> EXTRACT TO READ
# dsire's DIY valve cleaning method is Brilliant!!



## saaber2 (Jul 15, 2008)

Did this valve clean yesterday. It is the easiest thing in the world! Thanks a million to dsire for posting this!
http://forums.vwvortex.com/zer...80170
You don't even have to remove the engine cover. I sucked in fluid for about 1 second, let engine continue to idle a bit, and then revved and held at 2000 rpm until all white smoke stopped. Then repeated until out of fluid. I changed the oil after letting it run awhile after that. This has to be the easiest way to deal with valve/intake deposits plus you can do it really easily right before you change the oil.
Cost:
1) hose - 1/4" ID x 1/2" ODiameter x 24" $1.99 at autozone
2) Basketball needles $1.99 for 3 
3) 1 bottle lubro-moly valve cleaner (ventil saubber) $6.38 at IPD volvo parts place, or buy here:
http://www.worldimpex.com/part....html


----------



## rippie74 (Sep 26, 2007)

*Re: dsire's DIY valve cleaning method is Brilliant!! (saaber2)*

How many miles does your car have on it?


----------



## saaber2 (Jul 15, 2008)

*Re: dsire's DIY valve cleaning method is Brilliant!! (rippie74)*

I've got 9000 miles. RS-RL1's post showed that buildup on the valves can happen in as little as 800 miles (on the RS4 engine anyway) and that is even with the RS4's efficient oil seperator for the pcv system.
http://www.bobistheoilguy.com/...25647
Also we know from pics like this from vwtechhouston on an EOS at 22k miles, it can build up fast in our engines. My thinking is do it every 5000 miles, just before oil change. I think it is sort of like fuel injector cleaner, used every once and a while it can be cheap preventive maintenance.
Also photos like the one below scream for an effective pcv solution that eliminates return to the engine (I mean eliminates return both through intake or pre-turbo)










_Modified by saaber2 at 2:44 PM 2-19-2009_


----------



## dubsker (Jan 8, 2006)

*FV-QR*

using fuel injector cleaner through the intake manifold right? 
what other products out there can be fed through the intake manifold?
also did you feel any difference in the smoothness of the motor? preferably at idle?


----------



## saaber2 (Jul 15, 2008)

*Re: FV-QR (dubsker)*

It's funny you ask that because the first thing I tried was spraying throttle body/air intake cleaner just downstream of the MAF sensor. My thinking was that using the valve sauber, via dsire's method, would clean the intake and valves, but what would clean everything upstream of that? 
In other words, what would clean the contaminates that came from the pcv pipe on the back of the intake to the turbo (does that make any sense?) such as the turbo itself, intercooler, pipes to intercooler, etc. I have used this method very successfully on saab turbos for years.

> WHAT IS NEEDED
Render this sentence from the valve-cleaning thread in Spanish: "You don't even have to remove the engine cover."

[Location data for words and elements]

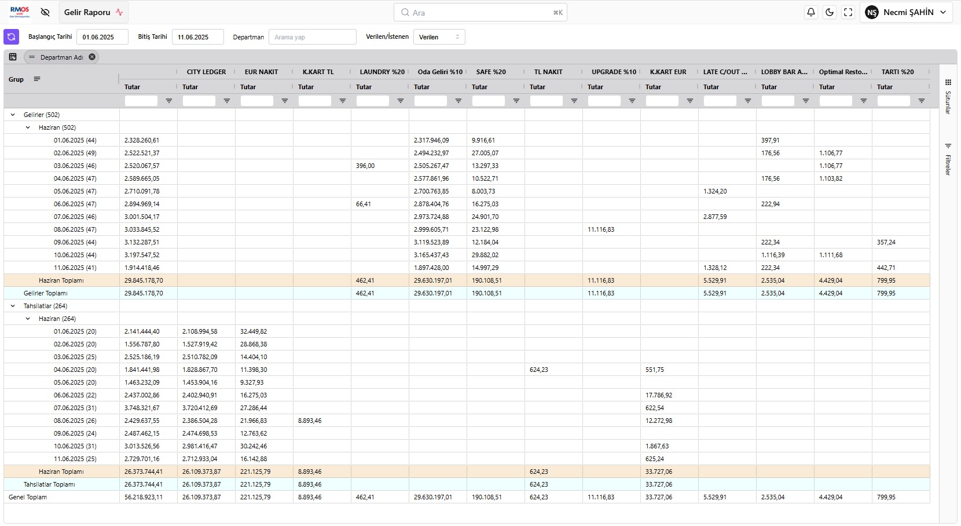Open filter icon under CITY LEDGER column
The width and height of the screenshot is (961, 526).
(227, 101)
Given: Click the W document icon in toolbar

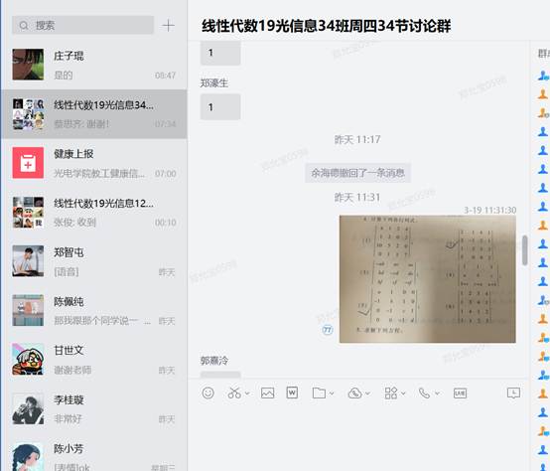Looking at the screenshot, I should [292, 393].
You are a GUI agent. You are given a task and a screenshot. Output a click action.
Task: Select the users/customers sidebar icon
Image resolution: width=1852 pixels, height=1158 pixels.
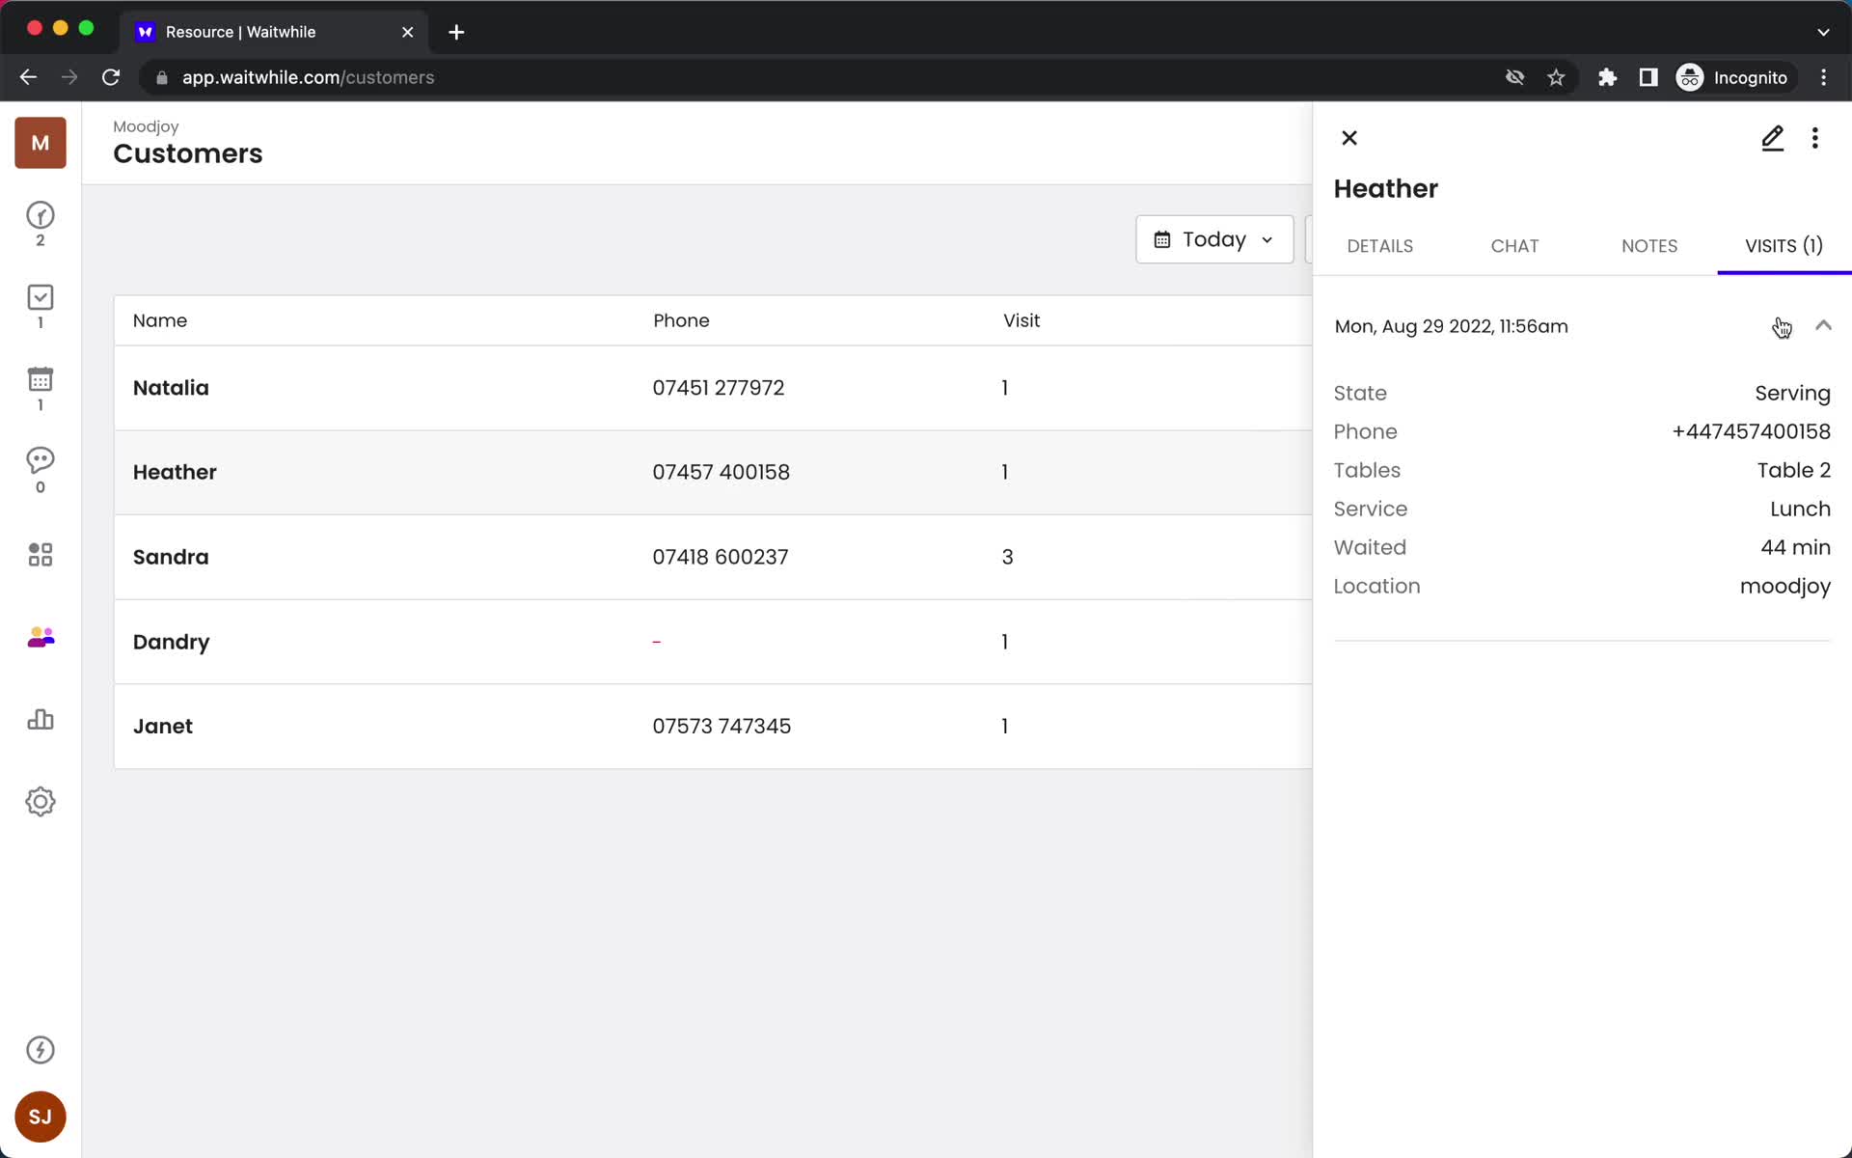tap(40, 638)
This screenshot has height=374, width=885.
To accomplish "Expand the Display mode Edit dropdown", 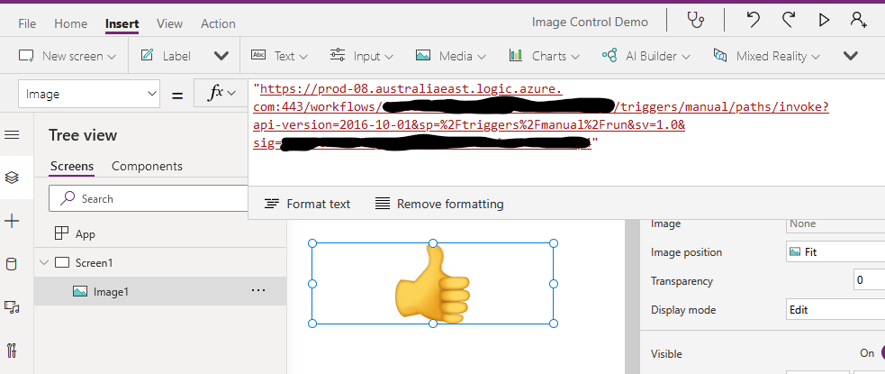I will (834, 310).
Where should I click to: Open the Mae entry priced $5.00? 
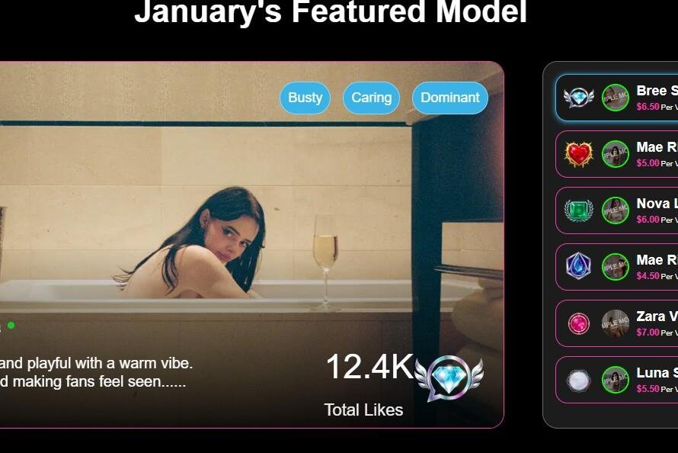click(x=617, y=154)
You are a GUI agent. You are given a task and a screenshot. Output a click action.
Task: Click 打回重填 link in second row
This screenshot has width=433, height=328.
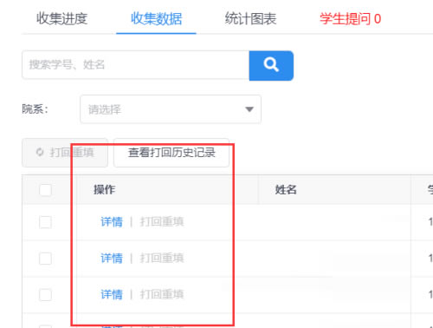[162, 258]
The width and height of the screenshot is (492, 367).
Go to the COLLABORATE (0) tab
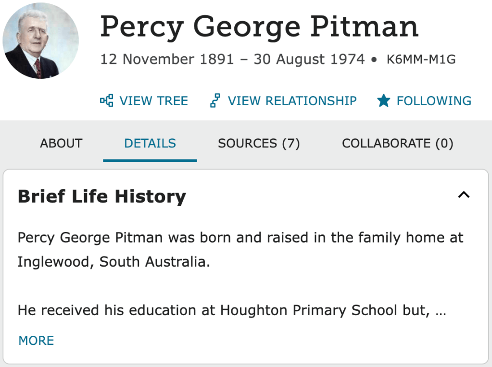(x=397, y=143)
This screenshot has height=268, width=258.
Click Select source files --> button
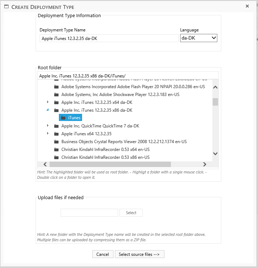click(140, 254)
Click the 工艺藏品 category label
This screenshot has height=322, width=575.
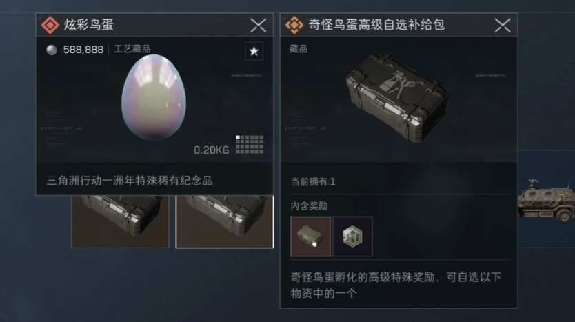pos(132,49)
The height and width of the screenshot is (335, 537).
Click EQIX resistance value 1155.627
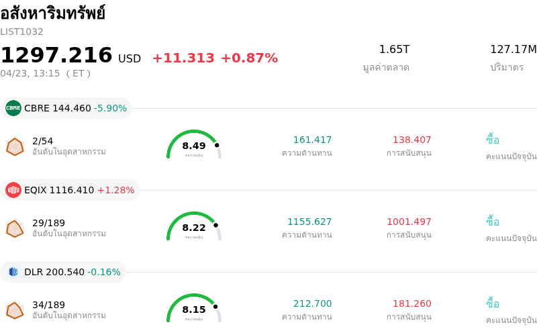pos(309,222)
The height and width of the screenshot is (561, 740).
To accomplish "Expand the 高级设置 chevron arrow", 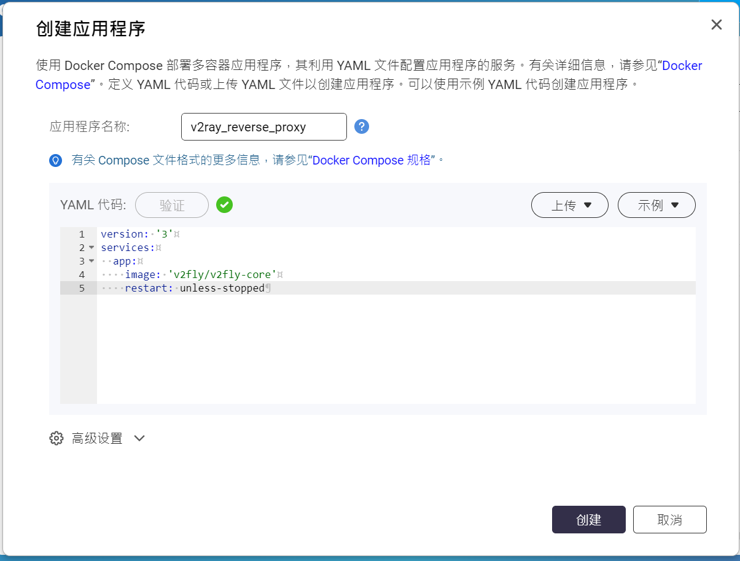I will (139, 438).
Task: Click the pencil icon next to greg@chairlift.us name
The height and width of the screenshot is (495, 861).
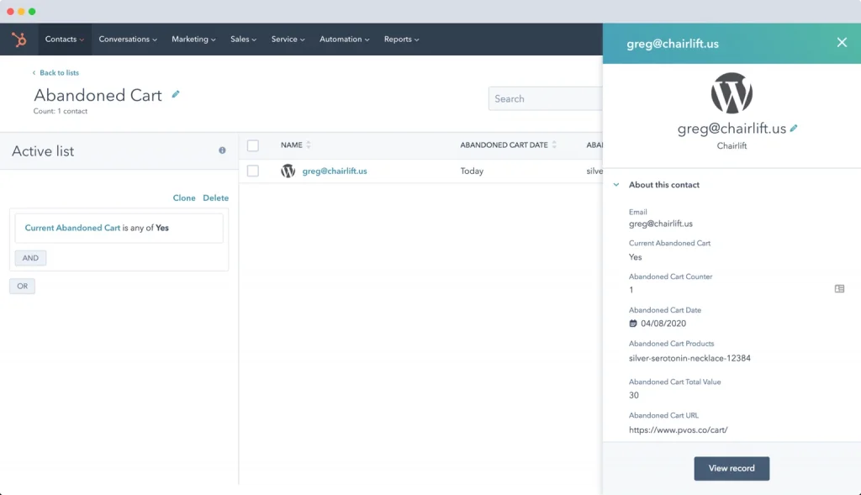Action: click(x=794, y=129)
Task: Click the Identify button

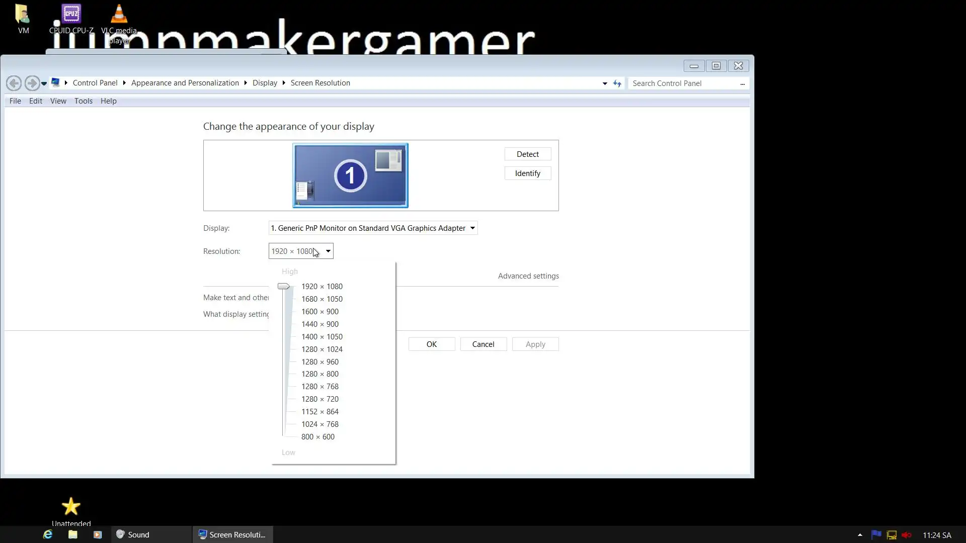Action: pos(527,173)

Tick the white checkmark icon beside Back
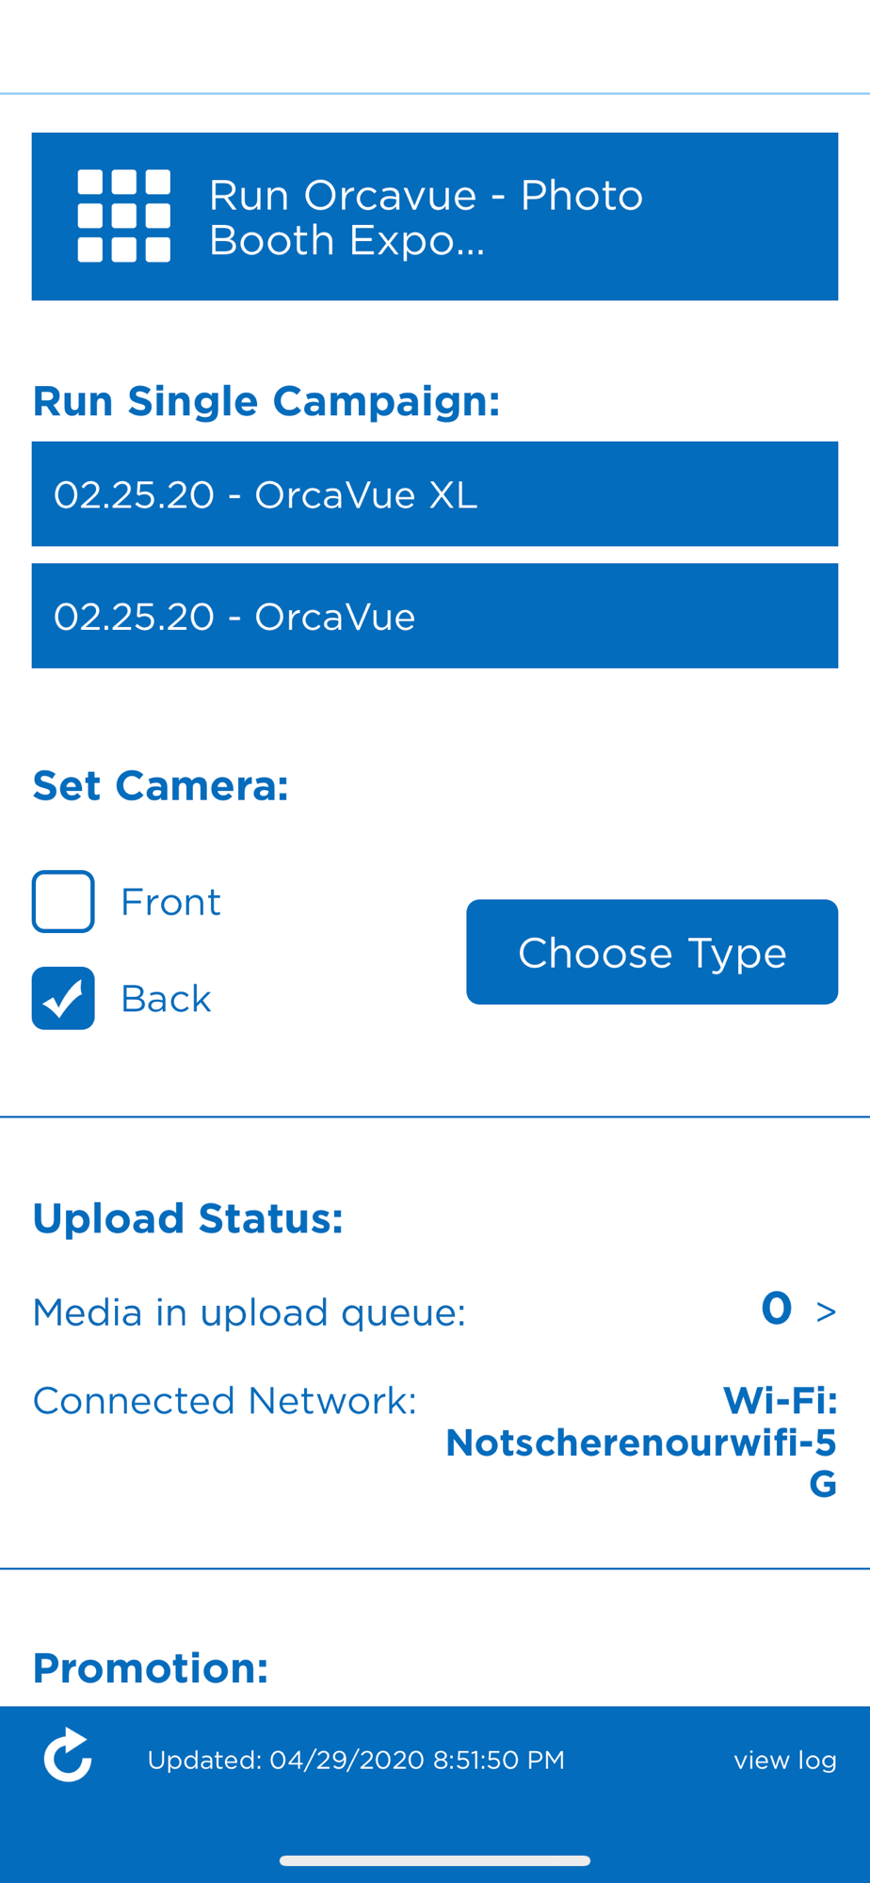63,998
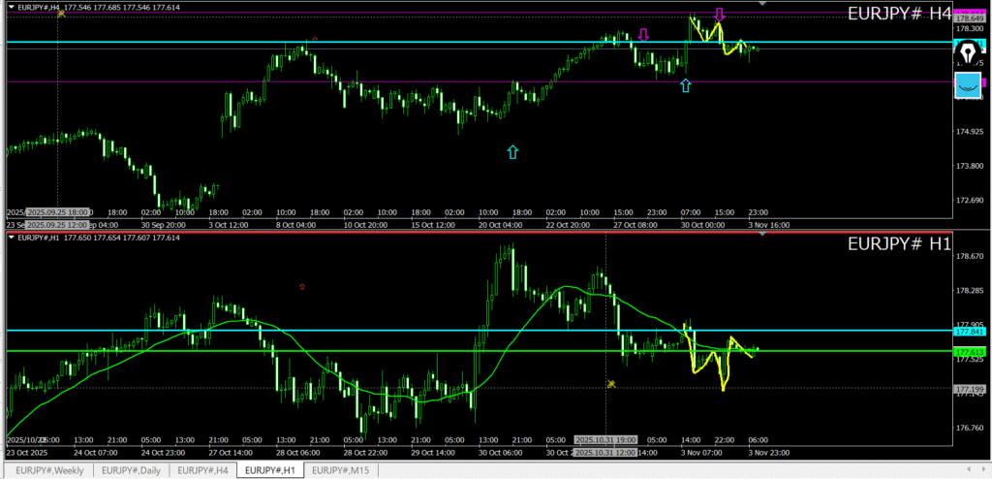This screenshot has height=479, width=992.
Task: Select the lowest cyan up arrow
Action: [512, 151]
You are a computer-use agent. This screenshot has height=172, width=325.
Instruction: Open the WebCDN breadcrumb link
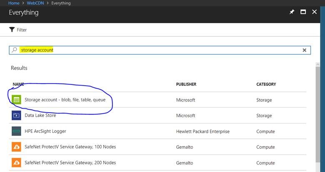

> TASK OUTPUT
Ni siquiera hay que quitar la cubierta del motor.